= Hilmi Isa =

Egyptian lawyer and cabinet minister

Muhammad Hilmi Isa Pasha (محمد حلمي عيسى (died 1953, Cairo) held ten cabinet posts in Egypt between 1925 and 1941.

==Career==
Hilmi Isa was born in Ashmun (Manufiya) in 1372 hijra. He graduated with a law degree in 1902. He was a member of the Egyptian parliament.

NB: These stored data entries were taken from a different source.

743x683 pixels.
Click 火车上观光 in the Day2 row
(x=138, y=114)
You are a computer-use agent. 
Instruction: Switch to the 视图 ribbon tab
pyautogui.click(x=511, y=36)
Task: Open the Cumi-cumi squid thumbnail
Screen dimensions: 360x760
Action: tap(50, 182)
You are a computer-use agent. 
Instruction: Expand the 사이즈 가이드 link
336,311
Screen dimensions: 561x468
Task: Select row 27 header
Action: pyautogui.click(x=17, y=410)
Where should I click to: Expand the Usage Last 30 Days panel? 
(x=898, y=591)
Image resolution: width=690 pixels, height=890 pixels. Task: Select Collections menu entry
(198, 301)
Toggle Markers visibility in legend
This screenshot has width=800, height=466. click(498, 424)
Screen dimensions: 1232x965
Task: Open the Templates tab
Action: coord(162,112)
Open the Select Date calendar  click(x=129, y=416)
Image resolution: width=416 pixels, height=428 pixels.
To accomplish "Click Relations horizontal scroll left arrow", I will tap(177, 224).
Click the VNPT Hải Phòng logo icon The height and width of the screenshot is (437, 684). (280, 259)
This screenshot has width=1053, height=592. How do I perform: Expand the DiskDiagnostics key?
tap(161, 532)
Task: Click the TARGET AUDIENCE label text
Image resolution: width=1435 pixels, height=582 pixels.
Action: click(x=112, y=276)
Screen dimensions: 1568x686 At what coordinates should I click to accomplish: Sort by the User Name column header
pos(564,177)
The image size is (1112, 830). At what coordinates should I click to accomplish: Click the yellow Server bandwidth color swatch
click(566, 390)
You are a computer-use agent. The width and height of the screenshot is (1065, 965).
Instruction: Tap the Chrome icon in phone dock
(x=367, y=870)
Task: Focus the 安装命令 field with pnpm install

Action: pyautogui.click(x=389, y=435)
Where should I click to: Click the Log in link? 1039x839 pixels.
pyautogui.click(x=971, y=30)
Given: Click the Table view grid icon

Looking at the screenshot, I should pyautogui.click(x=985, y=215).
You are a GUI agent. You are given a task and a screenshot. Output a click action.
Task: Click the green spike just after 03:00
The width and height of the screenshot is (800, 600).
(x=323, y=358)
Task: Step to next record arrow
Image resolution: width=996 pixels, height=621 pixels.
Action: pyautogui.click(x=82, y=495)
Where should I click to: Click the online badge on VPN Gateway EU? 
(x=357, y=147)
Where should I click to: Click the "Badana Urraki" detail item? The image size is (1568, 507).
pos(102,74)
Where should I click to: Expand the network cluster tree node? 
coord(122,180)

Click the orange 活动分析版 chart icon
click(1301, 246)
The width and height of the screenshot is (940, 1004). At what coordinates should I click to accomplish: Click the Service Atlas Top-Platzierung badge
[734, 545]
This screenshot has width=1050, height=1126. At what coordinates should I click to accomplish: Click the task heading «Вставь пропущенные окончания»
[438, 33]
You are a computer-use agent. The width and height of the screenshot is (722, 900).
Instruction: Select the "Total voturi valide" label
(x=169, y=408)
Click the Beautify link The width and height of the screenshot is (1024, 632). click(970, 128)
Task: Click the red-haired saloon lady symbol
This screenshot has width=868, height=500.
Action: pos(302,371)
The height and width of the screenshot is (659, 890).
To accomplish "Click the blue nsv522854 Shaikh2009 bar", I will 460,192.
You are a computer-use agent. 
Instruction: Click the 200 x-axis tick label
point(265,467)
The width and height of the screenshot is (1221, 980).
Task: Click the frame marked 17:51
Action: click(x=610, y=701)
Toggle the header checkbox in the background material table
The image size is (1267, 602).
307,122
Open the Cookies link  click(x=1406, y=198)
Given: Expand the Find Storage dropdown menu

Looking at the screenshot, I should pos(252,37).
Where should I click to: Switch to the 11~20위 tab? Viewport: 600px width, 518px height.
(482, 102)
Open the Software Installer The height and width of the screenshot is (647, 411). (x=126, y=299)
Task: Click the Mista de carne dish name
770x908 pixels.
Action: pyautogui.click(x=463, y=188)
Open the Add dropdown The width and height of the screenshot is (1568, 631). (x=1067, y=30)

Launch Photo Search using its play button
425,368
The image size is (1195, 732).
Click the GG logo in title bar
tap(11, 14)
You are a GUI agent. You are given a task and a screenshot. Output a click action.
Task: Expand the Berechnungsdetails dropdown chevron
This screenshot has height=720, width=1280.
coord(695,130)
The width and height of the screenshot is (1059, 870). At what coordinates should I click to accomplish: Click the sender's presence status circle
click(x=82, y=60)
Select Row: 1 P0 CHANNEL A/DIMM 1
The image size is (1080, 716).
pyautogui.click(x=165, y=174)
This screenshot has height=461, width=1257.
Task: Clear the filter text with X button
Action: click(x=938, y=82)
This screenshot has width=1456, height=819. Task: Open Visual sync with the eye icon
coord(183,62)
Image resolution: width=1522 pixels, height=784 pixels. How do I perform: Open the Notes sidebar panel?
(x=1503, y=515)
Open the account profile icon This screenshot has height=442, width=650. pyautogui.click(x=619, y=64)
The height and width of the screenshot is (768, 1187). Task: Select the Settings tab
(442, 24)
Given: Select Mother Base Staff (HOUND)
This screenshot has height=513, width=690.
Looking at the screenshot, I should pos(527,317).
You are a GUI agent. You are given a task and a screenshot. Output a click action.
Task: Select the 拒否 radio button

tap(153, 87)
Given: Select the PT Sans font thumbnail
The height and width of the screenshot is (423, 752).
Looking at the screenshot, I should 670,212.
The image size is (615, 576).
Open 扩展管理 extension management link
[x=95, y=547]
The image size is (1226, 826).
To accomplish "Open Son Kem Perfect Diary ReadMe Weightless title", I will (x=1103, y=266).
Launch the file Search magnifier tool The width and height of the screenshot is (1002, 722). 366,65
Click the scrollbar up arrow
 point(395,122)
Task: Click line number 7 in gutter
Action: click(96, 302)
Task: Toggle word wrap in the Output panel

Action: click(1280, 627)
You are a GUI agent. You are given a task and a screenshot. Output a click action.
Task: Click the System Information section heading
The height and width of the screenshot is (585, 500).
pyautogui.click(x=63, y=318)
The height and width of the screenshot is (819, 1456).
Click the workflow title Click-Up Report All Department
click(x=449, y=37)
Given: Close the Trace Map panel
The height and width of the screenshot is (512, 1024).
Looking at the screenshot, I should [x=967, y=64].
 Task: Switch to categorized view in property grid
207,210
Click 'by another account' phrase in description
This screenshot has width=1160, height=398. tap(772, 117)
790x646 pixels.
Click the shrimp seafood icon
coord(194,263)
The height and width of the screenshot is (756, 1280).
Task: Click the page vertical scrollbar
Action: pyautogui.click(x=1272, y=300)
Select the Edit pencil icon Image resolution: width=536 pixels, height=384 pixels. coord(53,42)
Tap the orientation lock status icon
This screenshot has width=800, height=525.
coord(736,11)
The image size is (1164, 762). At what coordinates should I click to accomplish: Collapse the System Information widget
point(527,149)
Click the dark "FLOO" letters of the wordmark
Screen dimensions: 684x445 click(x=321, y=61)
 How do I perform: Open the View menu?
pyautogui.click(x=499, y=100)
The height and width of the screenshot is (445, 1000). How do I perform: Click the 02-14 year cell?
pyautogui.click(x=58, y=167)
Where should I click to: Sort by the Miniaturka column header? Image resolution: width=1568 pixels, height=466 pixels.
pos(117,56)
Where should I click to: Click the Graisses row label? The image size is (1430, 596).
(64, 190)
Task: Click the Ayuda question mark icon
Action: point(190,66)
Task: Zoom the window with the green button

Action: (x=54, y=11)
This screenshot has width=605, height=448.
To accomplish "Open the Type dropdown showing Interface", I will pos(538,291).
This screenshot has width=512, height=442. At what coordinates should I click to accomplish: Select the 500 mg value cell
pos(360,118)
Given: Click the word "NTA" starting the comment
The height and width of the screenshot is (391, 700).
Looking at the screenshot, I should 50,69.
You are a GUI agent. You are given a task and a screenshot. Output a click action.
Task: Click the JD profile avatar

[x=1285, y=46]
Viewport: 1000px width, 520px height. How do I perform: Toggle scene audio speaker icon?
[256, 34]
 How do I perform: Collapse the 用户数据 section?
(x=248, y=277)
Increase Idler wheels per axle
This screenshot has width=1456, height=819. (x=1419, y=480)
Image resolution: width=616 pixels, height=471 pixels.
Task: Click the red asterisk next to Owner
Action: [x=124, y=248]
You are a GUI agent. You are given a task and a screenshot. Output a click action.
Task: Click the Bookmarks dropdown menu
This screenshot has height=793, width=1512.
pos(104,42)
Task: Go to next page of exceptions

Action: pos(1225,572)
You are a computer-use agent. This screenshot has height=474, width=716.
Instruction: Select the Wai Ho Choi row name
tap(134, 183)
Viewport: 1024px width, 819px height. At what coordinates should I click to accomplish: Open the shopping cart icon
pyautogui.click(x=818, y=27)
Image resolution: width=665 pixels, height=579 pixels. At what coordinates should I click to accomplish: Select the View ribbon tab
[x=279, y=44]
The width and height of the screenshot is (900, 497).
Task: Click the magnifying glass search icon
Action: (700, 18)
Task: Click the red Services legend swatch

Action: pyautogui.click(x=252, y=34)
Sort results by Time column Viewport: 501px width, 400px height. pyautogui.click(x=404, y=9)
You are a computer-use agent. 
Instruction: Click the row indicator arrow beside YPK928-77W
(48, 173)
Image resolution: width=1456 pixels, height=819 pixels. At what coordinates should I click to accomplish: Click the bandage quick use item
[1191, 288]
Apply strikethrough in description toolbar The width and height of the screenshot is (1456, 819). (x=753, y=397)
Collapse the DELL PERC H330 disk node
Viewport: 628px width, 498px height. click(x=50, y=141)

Hilmi Isa Pasha held several cabinet positions:
- Minister of Transportation, Second Ahmad Ziwar Cabinet (1925-05 to 1925-09-12)
- Minister of the Interior, Second Ahmad Ziwar Cabinet (1925-09-12 to 1925-11-30)
- Minister of Transportation, Second Ahmad Ziwar Cabinet (1925-11-30 to 1926-06-07)
- Minister of Awqaf, First Ismaʿil Sidqi Cabinet (1930-06-19 to 1931-06-10)
- Minister of Transportation, Second Ismaʿil Sidqi Cabinet (1933-01-04 to 1933-09-27)
- Minister of Education, Abdel Fattah Yahya Ibrahim Pasha Cabinet (1933-09-27 to 1934-11-14)
- Minister of Awqaf, Second Muhammad Mahmoud Pasha Cabinet (1937-12-30 to 1938-04-27)
- Minister of Transportation, Third Muhammad Mahmoud Pasha Cabinet (1938-04-27 to 1938-06-24)
- Minister of Justice, Hassan Sabry Pasha Cabinet (1940-06-27 to 1940-11-14)
- Minister of Justice, First Hussein Sirri Pasha Cabinet (1940-11-15 to 1941-07-31)

He was author of a legal study of sale under Egyptian, French, and Islamic law.